Selon les données de l'Office fédéral de la statistique, la part des biens importés par l'Allemagne en provenance de Chine représente 12,8 % du total des biens importés par l'Allemagne. Ce chiffre est remarquable, car il montre la grande dépendance de la première économie européenne à l’égard de l’approvisionnement en biens en provenance de Chine.
Ces dernières années, la quantité de marchandises allemandes importées de Chine a eu tendance à augmenter d’année en année. Mais dans le secteur des exportations, c’est l’inverse : la quantité de biens allemands exportés vers la Chine est en baisse.
En 2022, la Chine n'était que la quatrième place dans la liste des plus grands marchés de vente de l'Allemagne. Les trois premières positions sont respectivement occupées par les États-Unis, la France et les Pays-Bas. Les experts en recherche avertissent que les relations commerciales entre l’Allemagne et la Chine deviennent de plus en plus inégales, ce qui est désavantageux pour Berlin. Si en 2010, le déficit commercial de l'Allemagne avec la Chine était de 23,5 milliards d'euros (25,7 milliards de dollars), alors en 2022, ce chiffre atteindrait 84,1 milliards d'euros.
Par rapport aux autres pays européens, l’économie allemande dépend également fortement de la Chine en matière d’investissement. Depuis de nombreuses années, les entreprises allemandes investissent d’importantes sommes d’argent sur ce marché. Les investisseurs allemands ont systématiquement figuré parmi les cinq premiers investisseurs européens en Chine ces dernières années.
Depuis de nombreuses années, plusieurs entreprises allemandes réalisent une grande partie de leur production et de leurs activités commerciales dans ce pays asiatique. Par exemple, les revenus de la société de semi-conducteurs Infineon sur le marché chinois représentent plus d'un tiers de son chiffre d'affaires total. Les constructeurs automobiles allemands tels que VW, Mercedes et BMW dépendent également fortement des ventes sur le marché chinois.

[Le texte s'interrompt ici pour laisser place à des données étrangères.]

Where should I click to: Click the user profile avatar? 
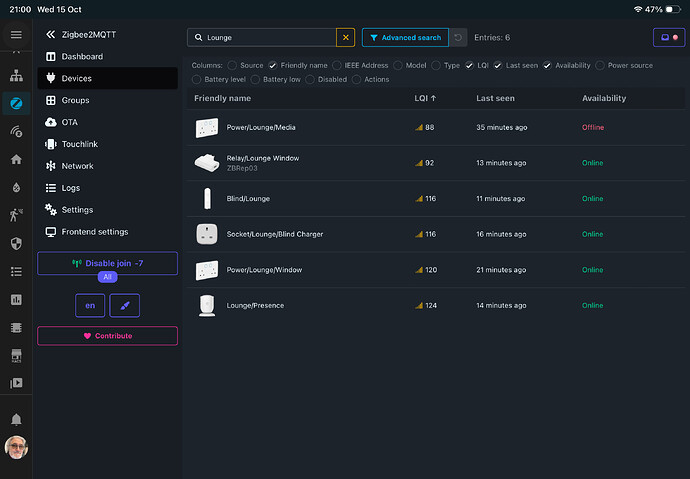tap(16, 447)
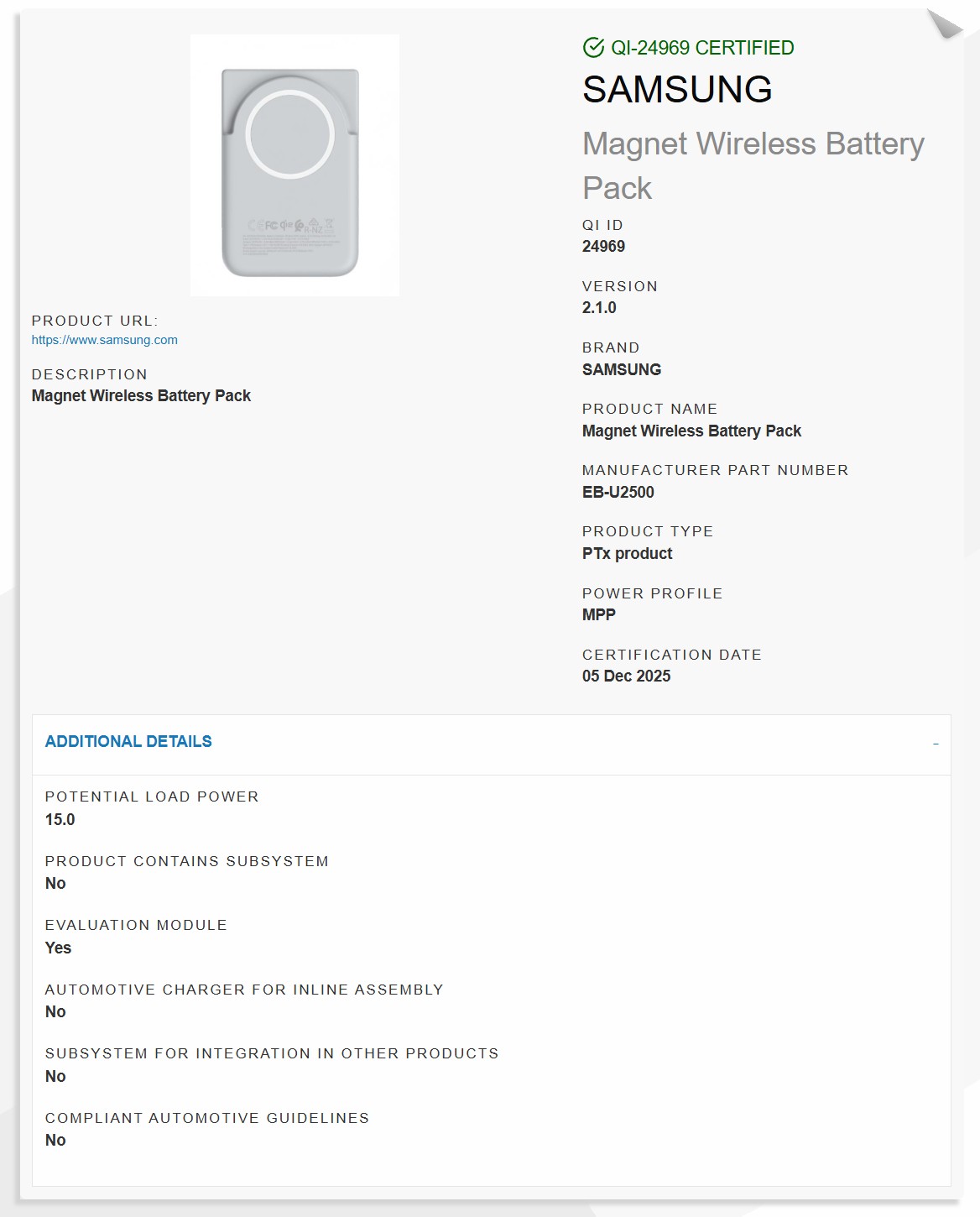980x1217 pixels.
Task: Click the folded page corner icon
Action: (x=945, y=24)
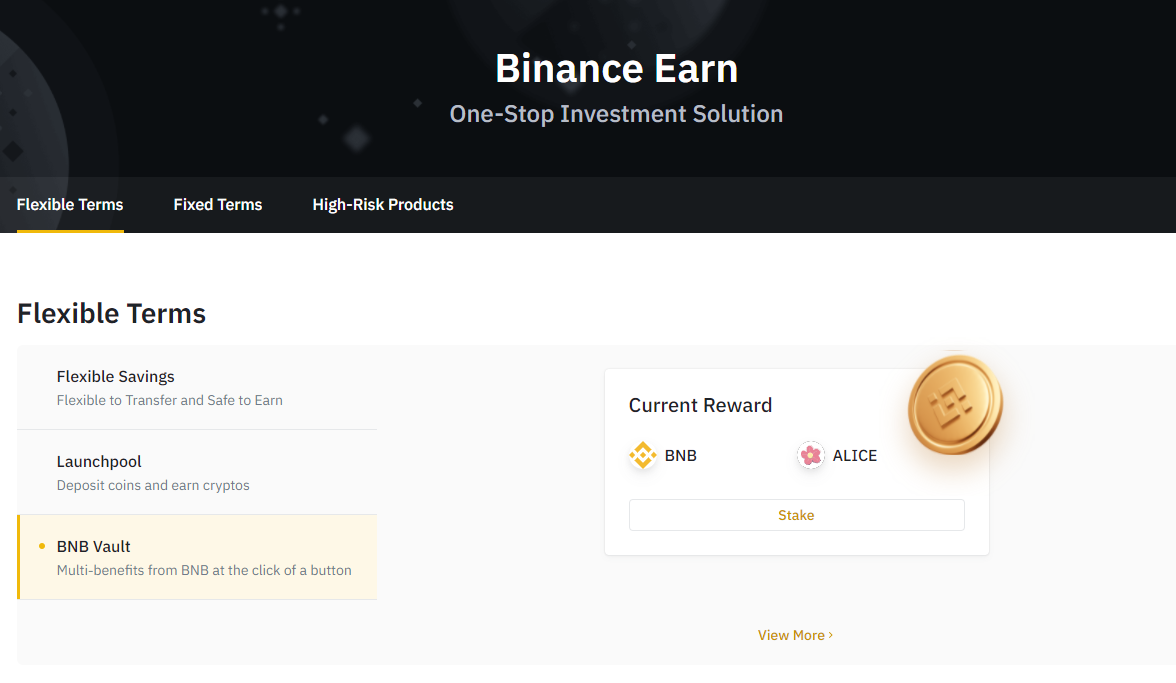Select Flexible Savings in the product list

pos(197,388)
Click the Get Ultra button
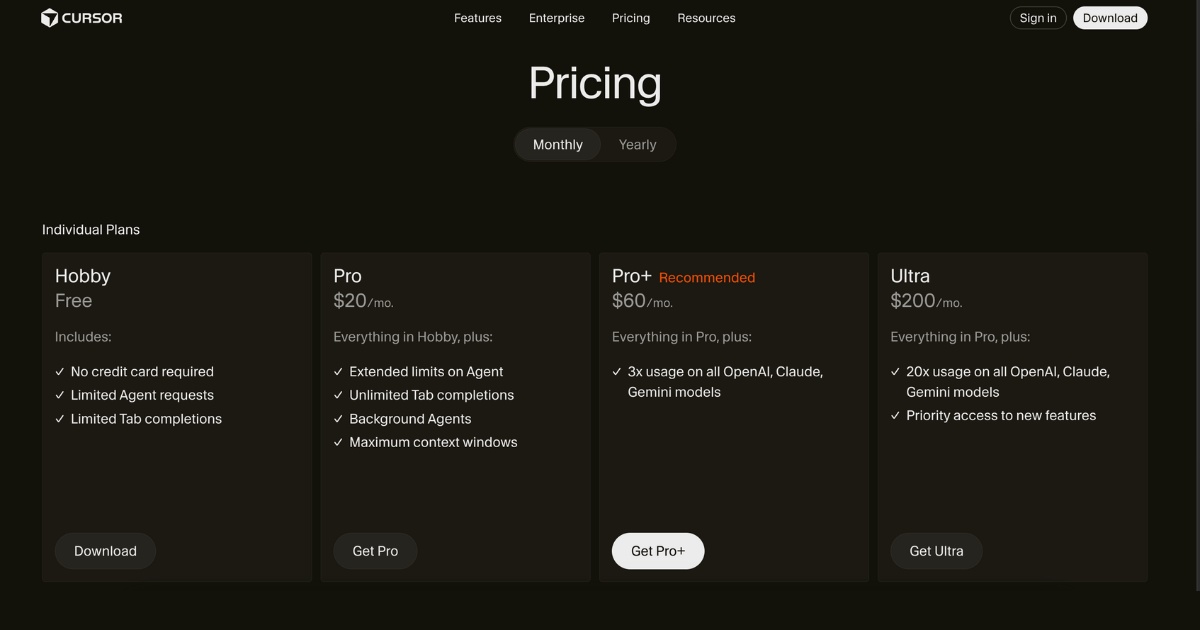 (x=936, y=551)
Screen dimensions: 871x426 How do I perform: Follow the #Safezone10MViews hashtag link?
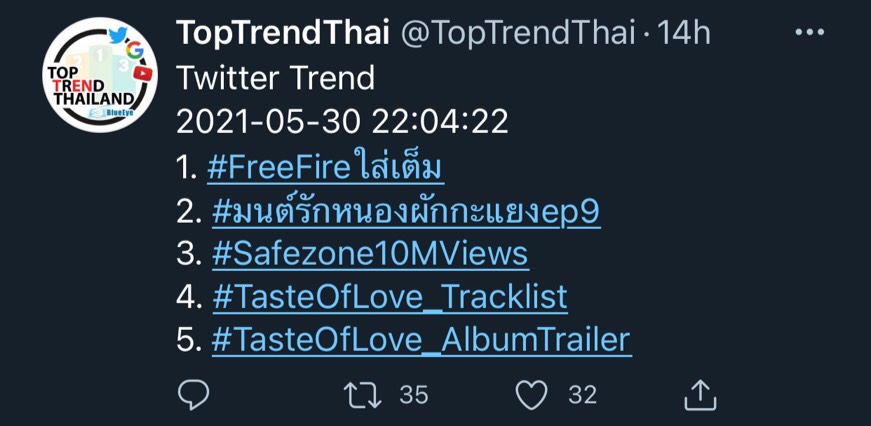371,254
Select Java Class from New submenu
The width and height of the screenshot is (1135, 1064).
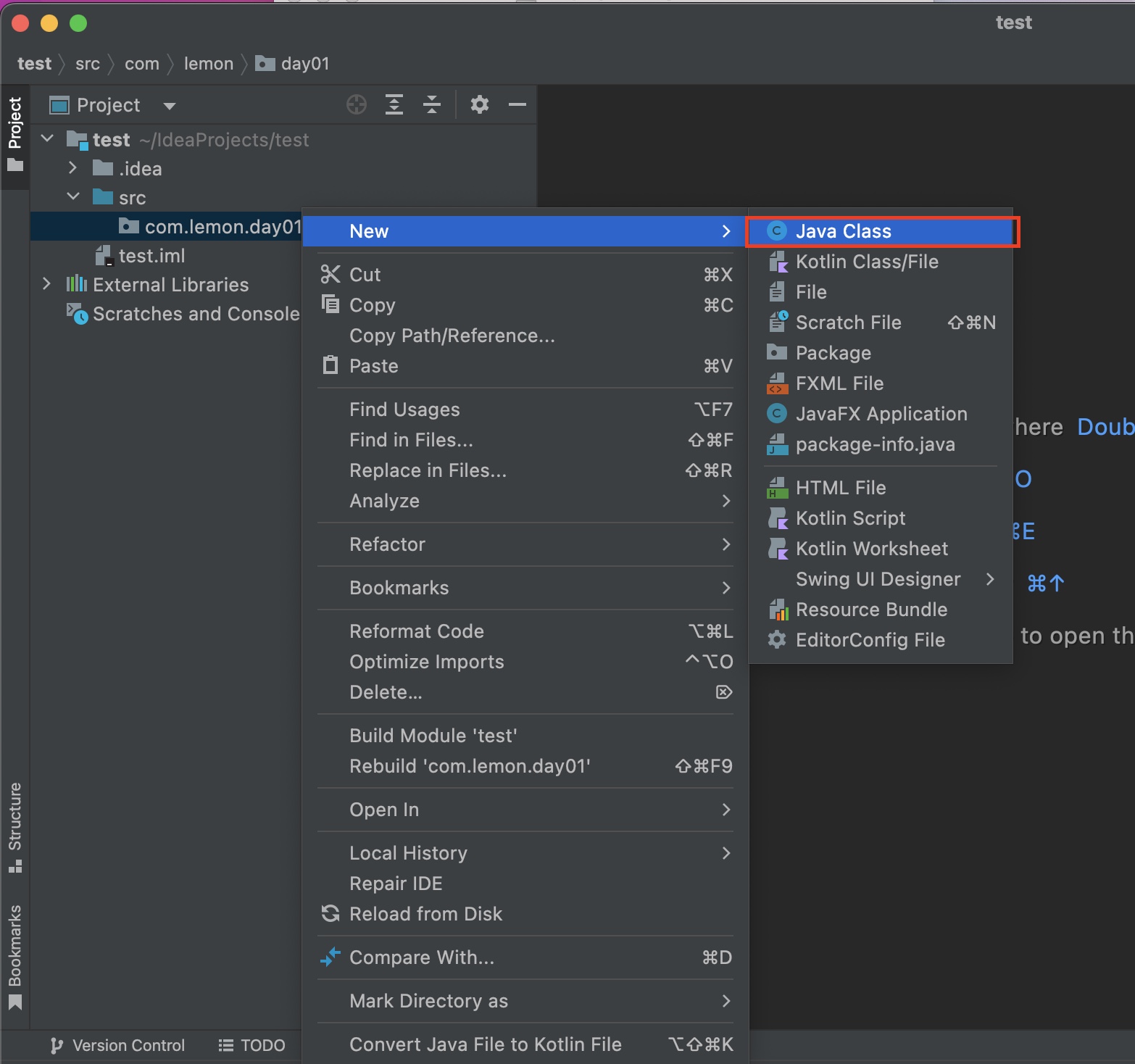click(x=843, y=231)
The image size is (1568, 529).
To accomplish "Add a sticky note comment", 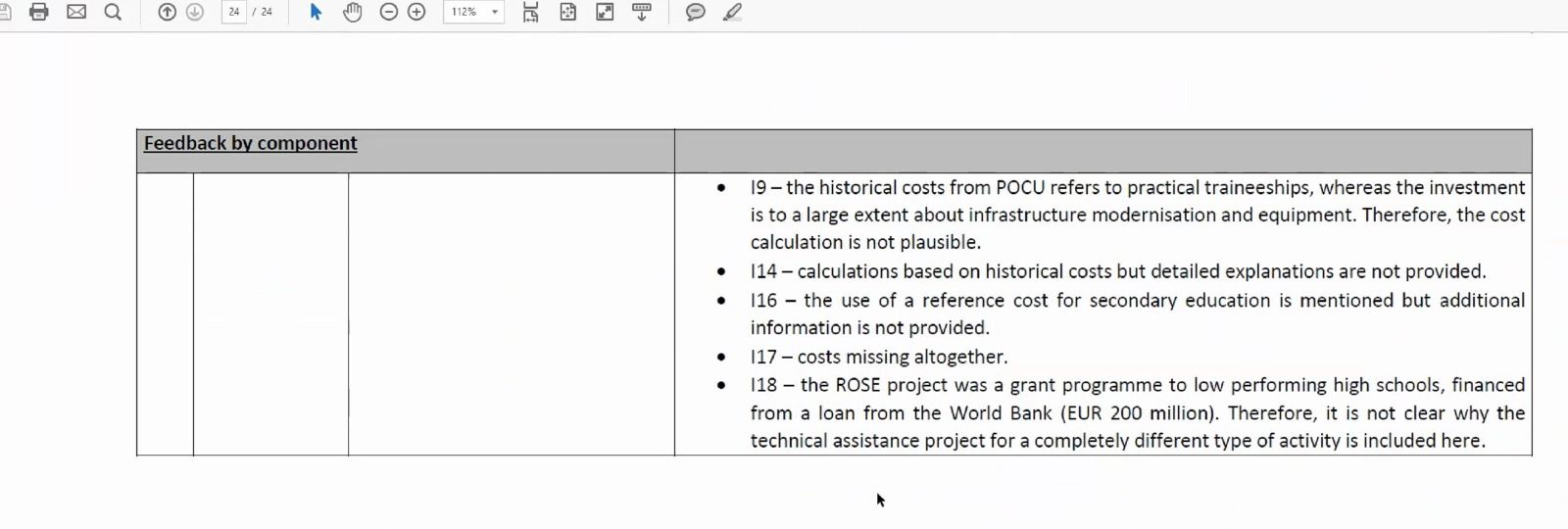I will [x=696, y=12].
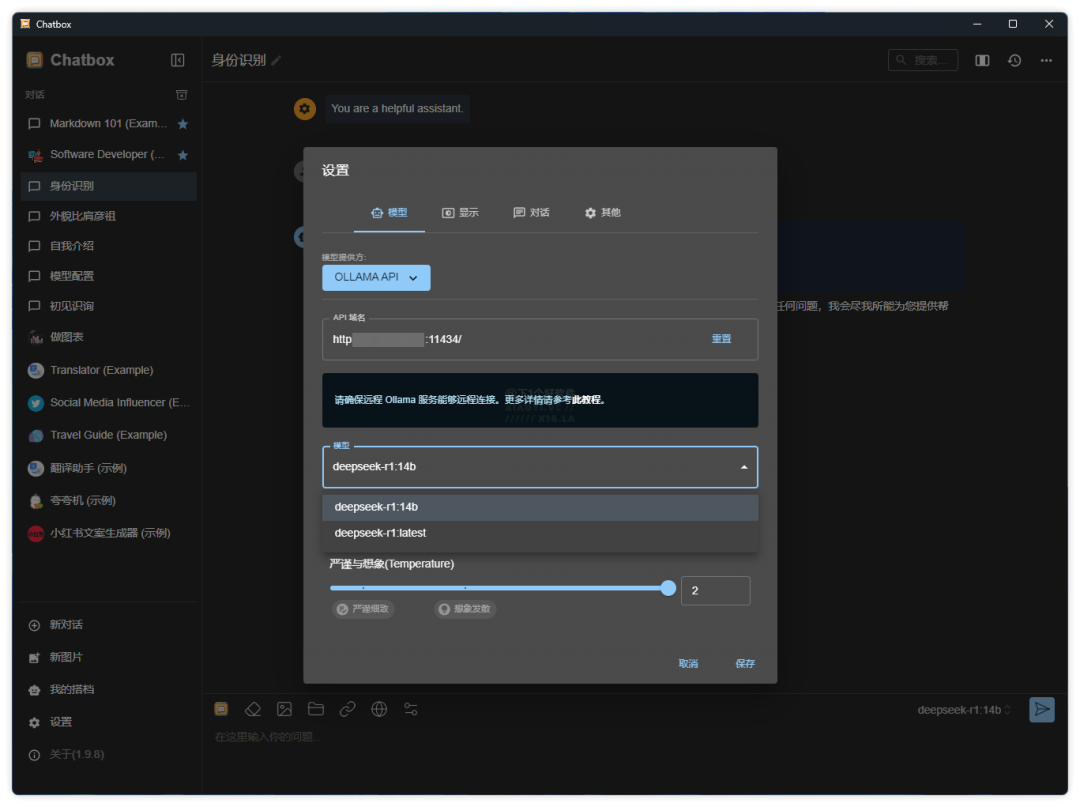Click the temperature value input field

pyautogui.click(x=715, y=591)
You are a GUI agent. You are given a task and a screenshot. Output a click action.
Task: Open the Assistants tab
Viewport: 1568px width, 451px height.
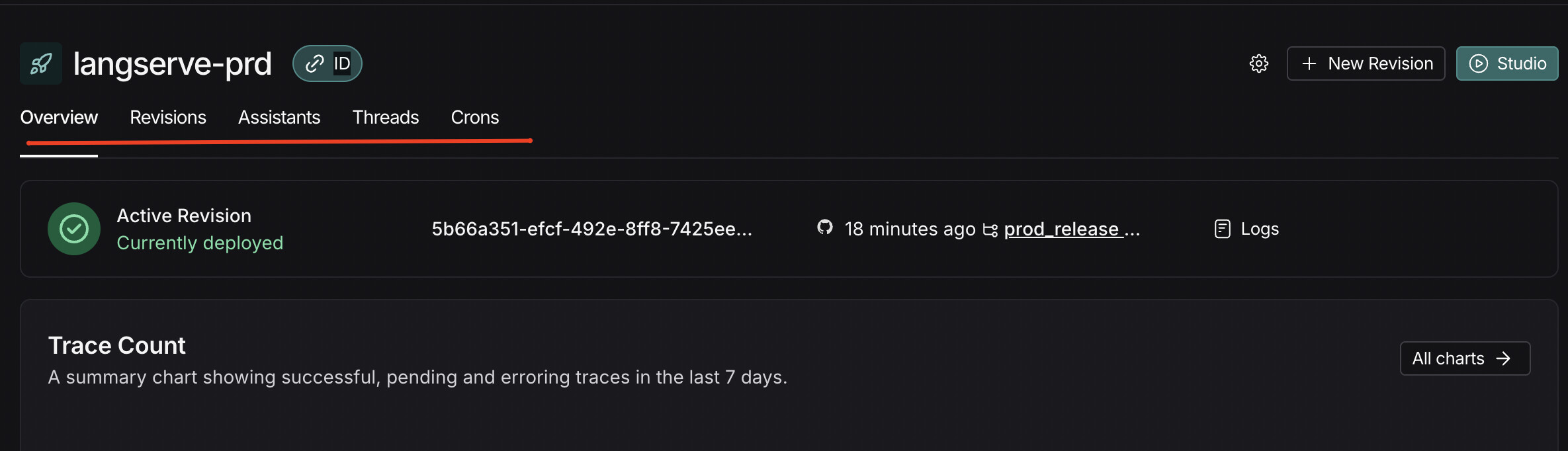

Les entreprises allemandes sont de plus en plus désireuses d’investir dans la deuxième plus grande économie du monde. Une analyse d'IW a montré que, malgré les tensions géopolitiques, en 2022, les entreprises allemandes ont investi plus directement en Chine que jamais auparavant, avec un total de 11,5 milliards d'euros.
Cependant, en réalité, malgré sa grande dépendance à l’égard de la Chine, pour l’Allemagne, les pays de l’Union européenne (UE) et les États-Unis restent les partenaires commerciaux les plus importants, même si Pékin est le plus grand partenaire commercial.
Selon une étude conjointe de l'Association industrielle allemande (BDI), de la Fondation Bertelsmann, de l'Institut Merics pour les études chinoises et de l'IW, les pays de l'UE sont en tête de liste des pays comptant le plus grand nombre d'employés, de ventes et de parts de filiales allemandes. Les États-Unis occupent la deuxième place, tandis que la Chine occupe la troisième place.
L'étude révèle qu'il existe plus de 40 000 entreprises allemandes opérant à l'étranger, employant près de 8 millions de personnes et générant des revenus annuels de près de 3 100 milliards d'euros, dont la proportion opérant en Chine n'est que « relativement modérée ». La destination de la plupart des investissements directs des entreprises allemandes n'est pas la deuxième plus grande économie du monde, mais principalement les pays de l'UE et les États-Unis.
L’étude a également révélé que la proportion des investissements directs allemands en Chine, qui provient des bénéfices générés par les entreprises allemandes en Chine, est en hausse. De 2018 à 2021, tous les investissements directs allemands en Chine provenaient de ces bénéfices.
Les experts estiment qu'avec la volonté de poursuivre la coopération, comme l'a affirmé l'objectif de la consultation intergouvernementale germano-chinoise, les économies des deux pays continueront d'être plus étroitement liées dans les temps à venir.